**** Verilen metin

Bugün eğitim sistemini kontrol edenler, toplumun geri kalanına bilgiyi sınırlı bir şekilde vermektedirler. Örneğin, üniversitelerin Açıköğretim programlarının kapatılmaya çalışılması, eğitim fırsatlarının daraltılması, akademik kariyerin zorlaştırılması gibi etkenler aynı amaca hizmet ediyor: bilinçli bir cehalet yaratmak. Çünkü bu kimseler biliyor ki cahil bireyler yönlendirilebilir, sorgulayamaz ve mevcut düzeni kabul eder. Buna hiçbir şekilde karşı çıkamaz; karşı çıktığını zannettiği anda bile gülünç ve komik bir duruma düşer.
Toplumun ve akademinin üzerindeki bu Leviathan’ı görmemizi istemeyen bu ahmaklar, daha sonra çeşitli medya kuruluşlarında yapmış oldukları açıklamalarda her fırsatta halkı ve insanları aşağılarlar ve dünya üzerinde gezip gördükleri en cahil ülkenin ülkemiz olduğunu söylerler. Fakat hiçbiri, ne eğitimcisi, akademisyeni, yazarı, düşünürü; hiçbiri asla sistemde bir sorun görmez, asla sisteme yönelik bir eleştiri yapamaz. Sisteme yönelik yapıldığını zanneden eleştiriler ise tamamen kendi ideolojik bağnazlıkları ve dar görüşlülükleri çevresindedir. Ve çoğu zaman, ülkemizde son 20-25 yıldır yaşanan ideolojik çatışma içerisinde kaybetmiş oldukları statülerine duyulan özlemle alakalıdır, bunun net bir şekilde bilinmesi gerekiyor.

********

Görevin kapsamı: Eğitim sistemi üzerine yukarıdaki metinden, "Bugün eğitim sistemini" ile başlayıp "bir duruma düşer." ile biten kısmı hiçbir değişiklik yapmadan aktarın.

**** Veri kümesi içeriği

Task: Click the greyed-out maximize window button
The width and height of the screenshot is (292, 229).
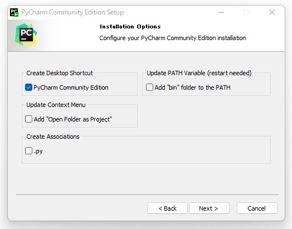Action: [x=246, y=12]
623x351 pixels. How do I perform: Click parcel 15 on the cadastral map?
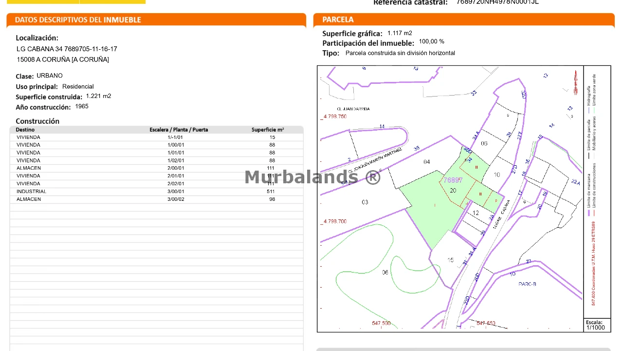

********

Eksiksiz çıktı:
Bugün eğitim sistemini kontrol edenler, toplumun geri kalanına bilgiyi sınırlı bir şekilde vermektedirler. Örneğin, üniversitelerin Açıköğretim programlarının kapatılmaya çalışılması, eğitim fırsatlarının daraltılması, akademik kariyerin zorlaştırılması gibi etkenler aynı amaca hizmet ediyor: bilinçli bir cehalet yaratmak. Çünkü bu kimseler biliyor ki cahil bireyler yönlendirilebilir, sorgulayamaz ve mevcut düzeni kabul eder. Buna hiçbir şekilde karşı çıkamaz; karşı çıktığını zannettiği anda bile gülünç ve komik bir duruma düşer.